Y el terreno rústico, que podría ser una vía de escape, está bloqueado. Terrenos en ubicaciones muy demandadas se mantienen en esa categoría porque el ayuntamiento no los incluye en su plan general, no les provee de los servicios básicos o los protege para usos agrícolas o por razones medioambientales. Este terreno no urbanizable está muchas veces cerca de las principales ciudades, si buscamos en idealista terrenos de este tipo en ciudades como Valencia, encontramos que algunos están a menos de una hora caminando desde el centro de la ciudad y se conservan así, en algunos casos, para mantener «identidad agrícola tradicional de la zona».

Así funciona este mercado: ni quienes tienen dinero pueden presionar para construir más, ni quienes tienen poco pueden solucionarlo con alternativas modestas a las afueras. Todo está amarrado a un corsé legal e institucional que a diferentes escalas impide que la vivienda responda a la necesidad real de las personas.

Llevar un estilo de vida autosustentable u off-grid

Ser hippie o nómada en Europa es más difícil que en EE. UU., no solo porque no es fácil —ni legal— vivir en viviendas móviles o prefabricadas, sino porque ser autosustentable, alimentarte de tu propia comida y vivir al margen financieramente implica asumir enormes riesgos legales y fiscales.

Irte a la montaña, montar algunas tiny houses o casas alternativas como domos y rentarlas por Airbnb es un negocio complicado de consolidar en países como Francia, Alemania o España, donde te arriesgas a sanciones, demoliciones o problemas legales por no cumplir las mismas normativas que una vivienda convencional en términos de códigos técnicos, aislamientos o normativa energética. Si quisieras cumplir todos esos requisitos, el coste burocrático encarecería un proyecto que, justamente, buscaba ser sencillo y autosuficiente.

De igual forma, una actividad tan típicamente europea como viajar en autocaravana es cada vez más complicada. En las redes sociales de este tipo de viajeros abundan las denuncias sobre las restricciones al aparcamiento y la presión de los ayuntamientos, que parecen más interesados en echarlos que en facilitarles la estancia. Además, las regulaciones medioambientales hacia los vehículos limitan la circulación de autocaravanas y encarecen cada vez más los modelos nuevos.

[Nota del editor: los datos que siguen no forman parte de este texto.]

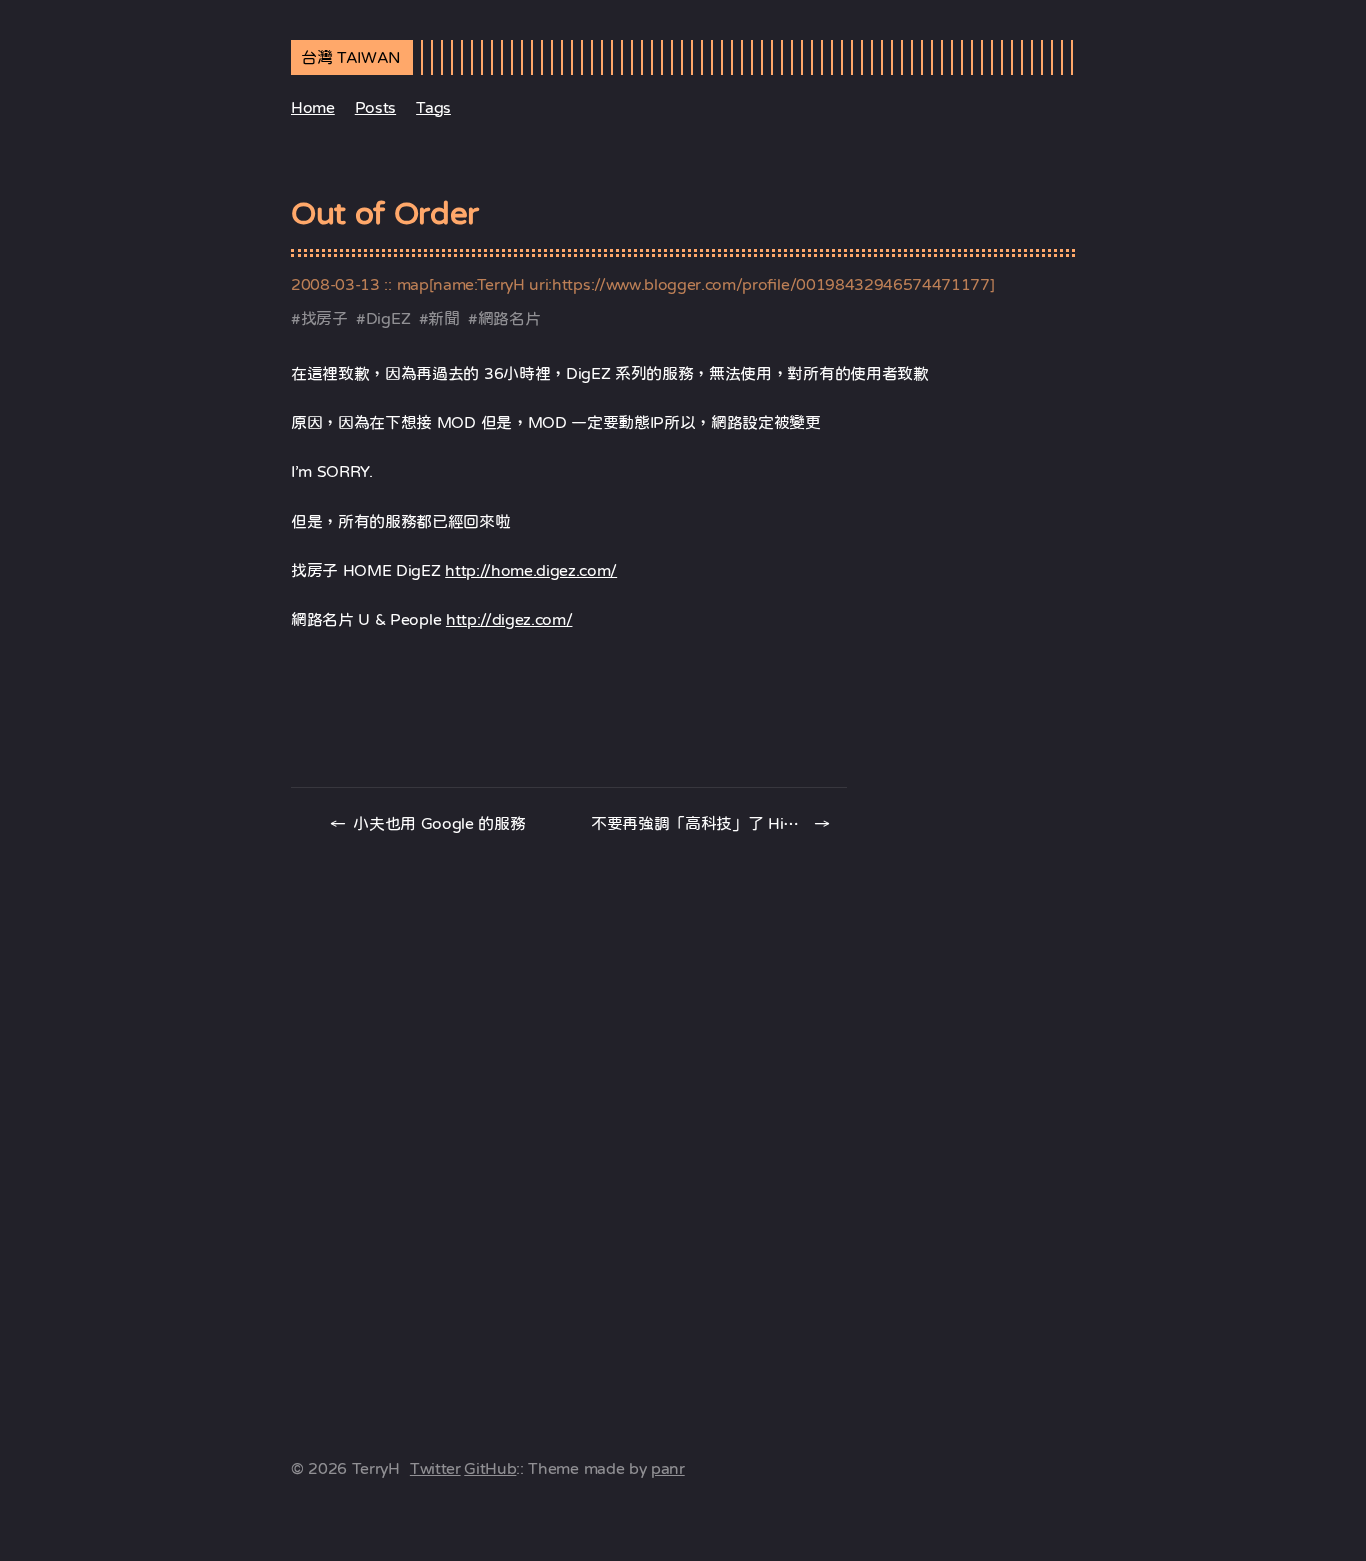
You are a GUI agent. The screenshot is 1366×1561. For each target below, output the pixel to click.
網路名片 (509, 318)
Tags (433, 107)
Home (313, 107)
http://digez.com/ (509, 619)
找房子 (324, 318)
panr (668, 1468)
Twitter (435, 1468)
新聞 (443, 318)
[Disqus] (683, 1119)
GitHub (490, 1468)
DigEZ (388, 318)
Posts (375, 107)
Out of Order (385, 213)
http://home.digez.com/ (531, 570)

Vivir completamente fuera de la red —algo tan presente en la historia europea— hoy implica rayar la ilegalidad. En países como Alemania o los Países Bajos existe la obligación de conectarte a las redes oficiales de agua, alcantarillado y electricidad. Está permitido consumir los alimentos que has cultivado, pero necesitas licencia para venderlos; tus animales deben estar debidamente registrados y, en algunos casos, incluso necesitarás un permiso para recolectar agua de lluvia. 

El parque automotor europeo cada vez más homogéneo

A pesar de que la Unión Europea haya cavado su propia tumba y enterrado a su mercado automovilístico, hubo una época en la que los coches europeos se caracterizaban por su competitividad, innovación y diversidad, atendiendo tanto al mercado que buscaba lo económico y práctico como al que aspiraba al lujo y la exclusividad.

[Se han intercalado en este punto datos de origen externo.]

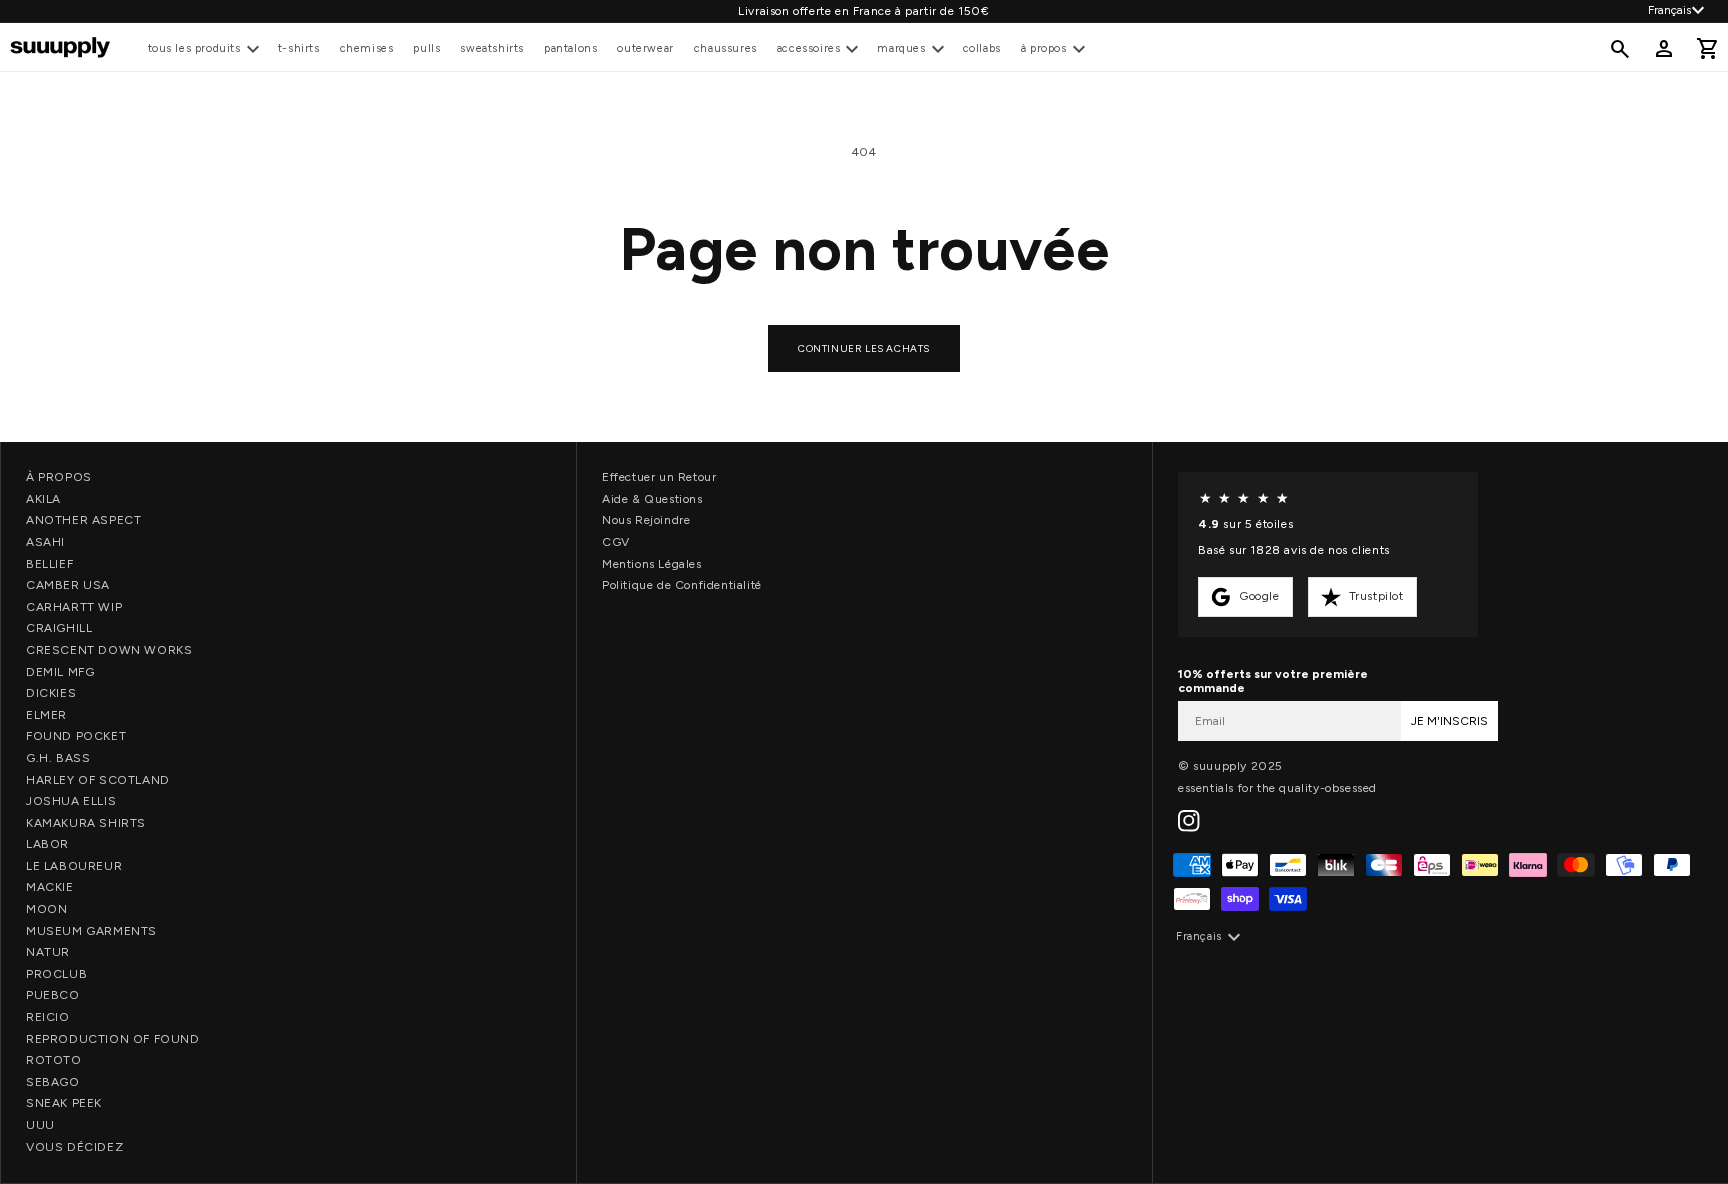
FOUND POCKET (76, 736)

Hoy, la oferta automovilística en Europa es mucho más limitada que la que vemos en países como Dubai, Estados Unidos, Asia o incluso Hispanoamérica. Los coches antiguos han sido prácticamente expulsados del mercado, mientras que en Estados Unidos muchos de esos vehículos son restaurados y vuelven a circular. Y permiten una auténtica convivencia de tecnologías y estéticas distintas.

La razón por la que ni la clase media ni la clase alta podrán comprar el coche de sus sueños en Europa está en las regulaciones: las normas de seguridad, emisiones, eficiencia energética y compatibilidad técnica son extremas. Las restricciones sobre materiales, altura, peso y consumo hacen que modelos comunes en otros países no puedan venderse aquí o resulten prohibitivos de adaptar. Al final, el parque automovilístico europeo acaba siendo una fila interminable de vehículos casi idénticos: compactos, híbridos o eléctricos, de poca cilindrada, con diseños parecidos y cada vez menos espacio para modelos raros, potentes o excéntricos.      

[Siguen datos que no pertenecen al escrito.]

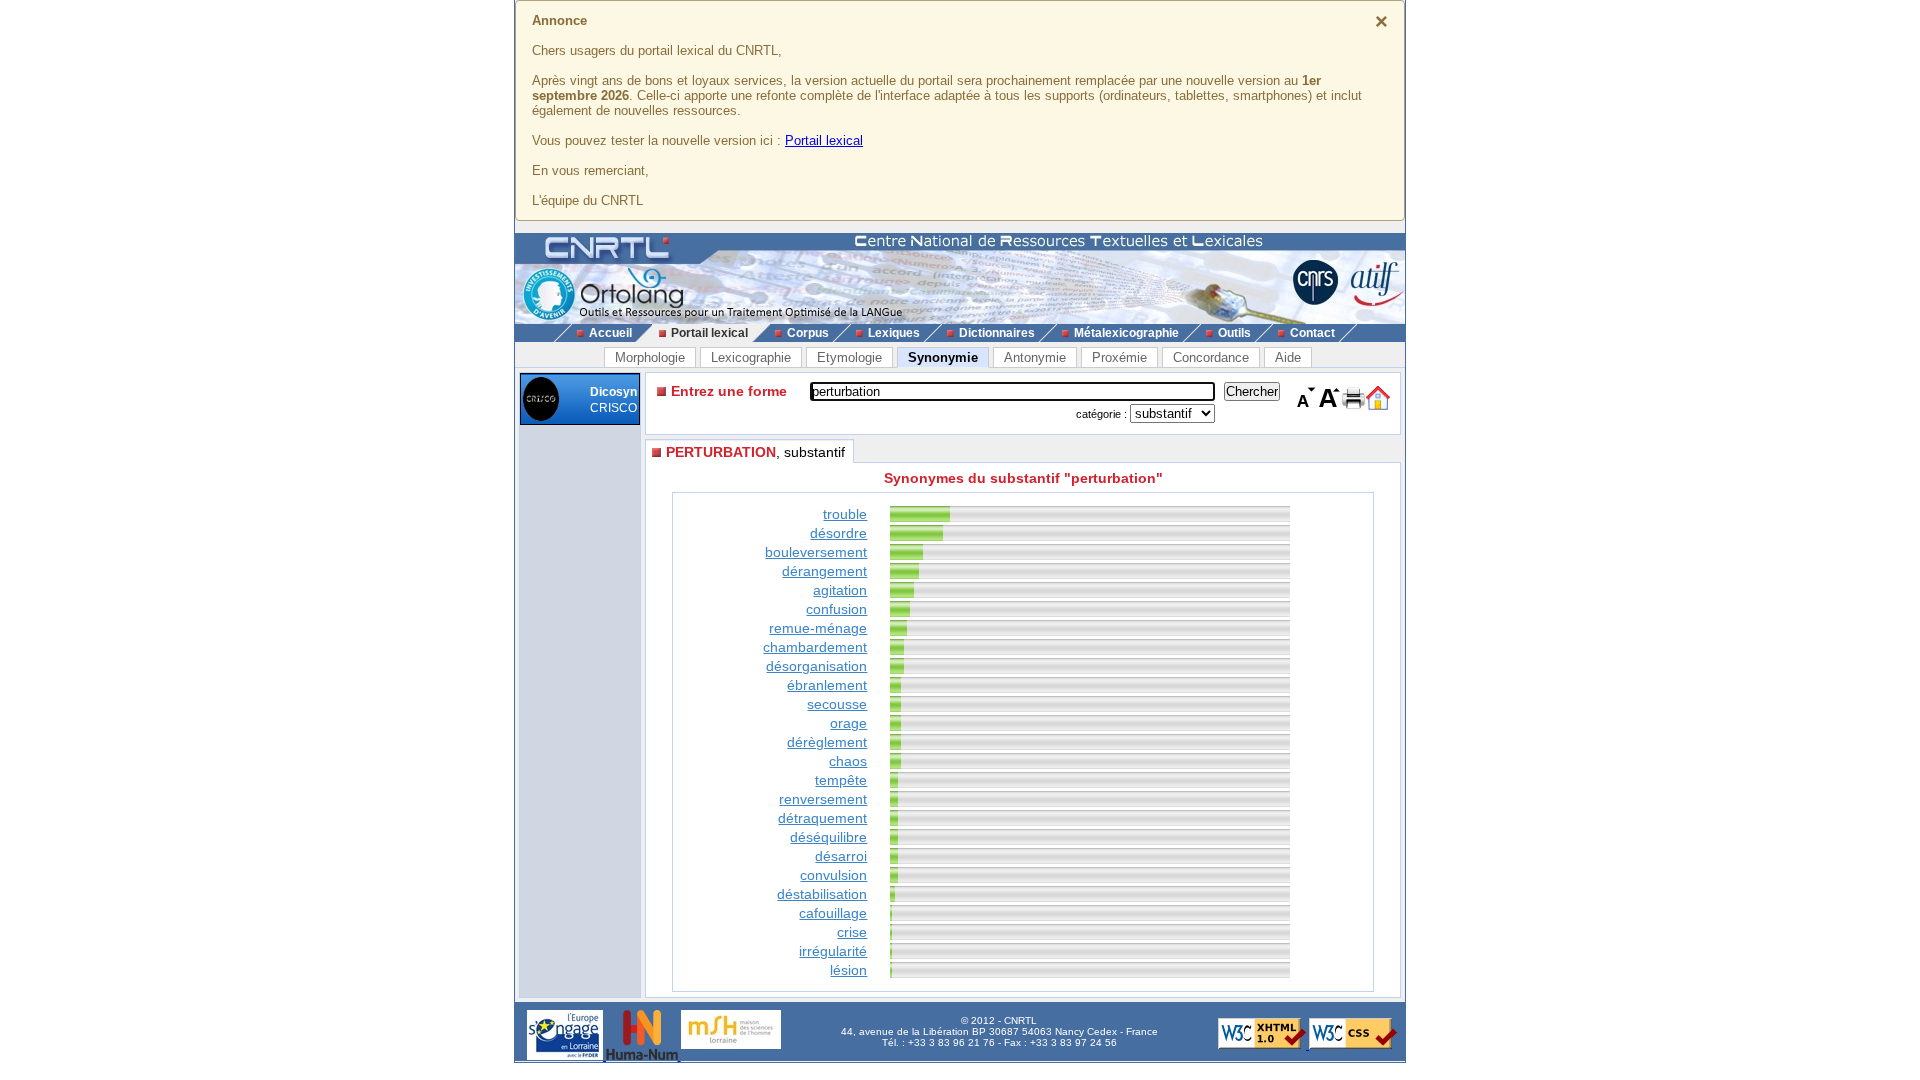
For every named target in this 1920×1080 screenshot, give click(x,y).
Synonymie (943, 357)
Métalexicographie (1126, 333)
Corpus (808, 333)
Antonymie (1035, 357)
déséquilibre (828, 837)
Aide (1288, 357)
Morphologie (650, 357)
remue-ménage (818, 628)
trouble (845, 514)
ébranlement (827, 685)
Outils (1234, 333)
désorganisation (816, 666)
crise (852, 932)
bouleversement (816, 552)
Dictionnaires (997, 333)
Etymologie (849, 357)
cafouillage (833, 913)
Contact (1312, 333)
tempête (841, 780)
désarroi (841, 856)
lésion (848, 970)
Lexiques (894, 333)
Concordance (1211, 357)
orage (848, 723)
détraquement (822, 818)
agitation (840, 590)
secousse (837, 704)
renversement (823, 799)
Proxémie (1119, 357)
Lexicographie (751, 357)
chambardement (815, 647)
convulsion (833, 875)
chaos (848, 761)
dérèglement (827, 742)
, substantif (755, 452)
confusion (836, 609)
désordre (838, 533)
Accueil (610, 333)
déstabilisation (822, 894)
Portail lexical (824, 140)
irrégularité (833, 951)
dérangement (824, 571)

Los pequeños pueblos no se salvan, y no se salvarán

Cada pueblo europeo tiene su historia, su arquitectura y sus particularidades. A diferencia de las grandes ciudades, los pueblos siempre han representado la oportunidad de establecer lazos más cercanos con los vecinos, desarrollar una cultura local y construir y mantener órdenes institucionales de abajo hacia arriba. Sin embargo, esa ventaja de los pueblos frente a las ciudades ha sido arrebatada.

Los pueblos europeos, que hoy se vacían de forma alarmante, no logran ofrecer nada distinto o mejor a sus jóvenes para que se queden, ni a nuevos jóvenes para que emigren. Los ayuntamientos, en muchos casos, implementan programas de incentivos económicos en forma de subsidios y ayudas para atraer nuevos pobladores. Pero estos programas fracasan porque no permiten que surjan sinergias ni órdenes espontáneos: el pueblo termina siendo solo un lugar un poco más barato y tranquilo que la ciudad, pero sin identidad propia ni oportunidades reales.

Para repoblar estos pueblos habría que permitirles ser y ofrecer algo genuinamente diferente al resto del país; hacer una propuesta al estilo de lo que Europa una vez fue. Andorra es un buen ejemplo de lo que podrían ser otros pueblos catalanes si tuvieran la libertad de modificar radicalmente su fiscalidad, sus políticas sociales, laborales y migratorias.

Conclusión

Muchas veces ponemos el foco en lo difícil que es emprender, ser empresario, pionero en sectores como la inteligencia artificial o convertirse en un gran inversor en Europa. Pero creo que pasamos por alto algo más profundo y cotidiano: hoy, la Unión Europea es un entorno cada vez más adverso para los jóvenes de clase media. No solo para quienes aspiran a grandes logros, sino para quienes quieren salir, aunque sea un poco, de la carrera de la rata; vivir de forma alternativa, complementar su trabajo con un pequeño negocio, construir una modesta cartera de inversión o reconectar con la naturaleza sin que todo se convierta en una cadena de obstáculos legales y fiscales.

El problema no es sólo económico, sino cultural e institucional: el jacobinismo homogeneizador europeo impone normas rígidas que aplastan la creatividad local, limitan la libertad de elección y bloquean cualquier intento de autonomía. Ese es el gran drama: no es solo difícil ser un innovador o ser un gran empresario en Europa; es difícil, y cada vez más, ser libre a pequeña escala.